Amplifier for Art, Science and Society
  • Performance

Opening concert: Magda Mayas & Jennifer Walshe

Musica ex Machina

Location

SG Foyer

Friday
20.9.24
19:30–21:30

For the first concert given in the framework of the Musica ex Machina exhibition, Berlin based pianist and composer Magda Mayas and Irish composer and vocalist Jennifer Walshe will perform at EPFL. This concert brings together two internationally renowned creative musicians, leaders in the exploration of new states of music in a technologically world.




Magda Mayas performing George Lewis’ Voyager


Jennifer Walshe performing A Late Anthology of Early Music, Vol. 1: Ancient to Renaissance


George Lewis has a unique reputation – beginning as a member of the legendary AACM improvising collective, he was a pioneer in developing intelligent systems for co-improvising with early personal computers. As a composer and theorist he has remained at the cutting edge of creative music, dissolving barriers between composer and improviser, human and machine, and between genres. He is currently Edwin H. Case Professor of American Music at Columbia University, New York. In this concert we hear the latest instantiation of his Voyager project, in a version for two computer-extended pianos, performed by the stellar pianist and improviser, Magda Mayas.

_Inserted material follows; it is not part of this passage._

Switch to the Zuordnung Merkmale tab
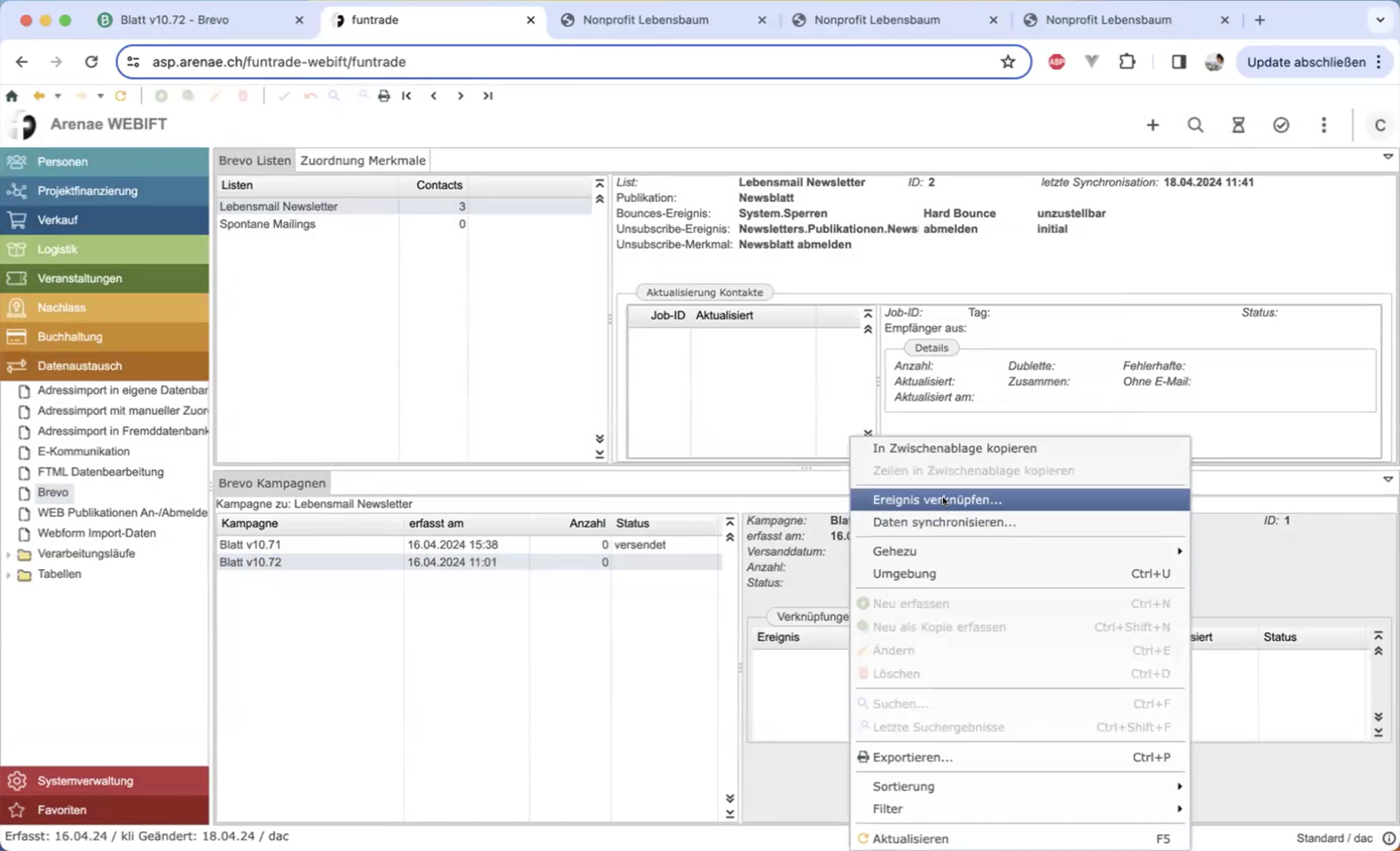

Jennifer Walshe has continuously challenged received concepts of musical work and performance, especially through her powerful voice-driven solo performances. Currently Professor of Composition at the University of Oxford, her recent work has addressed the challenges and potential of AI. In her A Late Anthology of Early Music, heard in this concert, the inherited body of Western art music, mediated by artificial neural networks, becomes a vital sonic-historical force encountering the dynamism of Walshe’s own performance in the moment.


These artists both feature centrally in Musica ex Machina, and their performances will be the musical embodiment of the main themes of the exhibition.

  • Magda Mayas

    Mayas performs internationally solo and in collaboration with a large number of musicians and composers. Current projects are Spill, a duo with drummer Tony Buck, a duo with Christine Abdelnour, Jane in Ether with Biliana Voutchkova and Miako Klein and Filamental, with Christine Abdelnour, Anthea Caddy, Angharad Davies, Rhodri Davies, Magda Mayas, Zeena Parkins, Aimée Theriot-Ramos, Michael Thieke. She has performed and toured in Europe, the USA, Australia, Mexico and Lebanon and collaborated with many leading figures in improvisation and composers such as Marilyn Mazur, John Butcher, George Lewis, Andy Moor, Nate Wooley, Peter Evans, Eddie Prévost, Phill Niblock, David Sylvian, Zeena Parkins, Fred Frith, Hamid Drake, Joelle Leandre, Paul Lovens, Ikue Mori, Ken Vandermark, Okkyung Lee, Nic Collins, Elliot Sharp and Maja Ratkje.


  • Jennifer Walshe

    “The most original compositional voice to emerge from Ireland in the past 20 years” (The Irish Times) and “Wild girl of Darmstadt” (Frankfurter Rundschau), composer and performer Jennifer Walshe was born in Dublin, Ireland. Her music has been commissioned, broadcast and performed all over the world. She has been the recipient of fellowships and prizes from the Foundation for Contemporary Arts, New York, the DAAD Berliner Künstlerprogramm, the Internationales Musikinstitut, Darmstadt and Akademie Schloss Solitude among others. Recent projects include TIME TIME TIME, an opera written in collaboration with the philosopher Timothy Morton, and THE SITE OF AN INVESTIGATION, a 30-minute epic for Walshe’s voice and orchestra, commissioned by the National Symphony Orchestra of Ireland. THE SITE has been performed by Walshe and the NSO, the BBC Scottish Symphony Orchestra and also the Lithuanian State Symphony Orchestra. Walshe has worked extensively with AI. ULTRACHUNK, made in collaboration with Memo Akten in 2018, features an AI-generated version of Walshe. A Late Anthology of Early Music Vol. 1: Ancient to Renaissance, her third solo album, released on Tetbind in 2020, uses AI to rework canonical works from early Western music history. A Late Anthology was chosen as an album of the year in The Irish Times, The Wire and The Quietus. Walshe is currently professor of composition at the University of Oxford. Her work was profiled by Alex Ross in The New Yorker.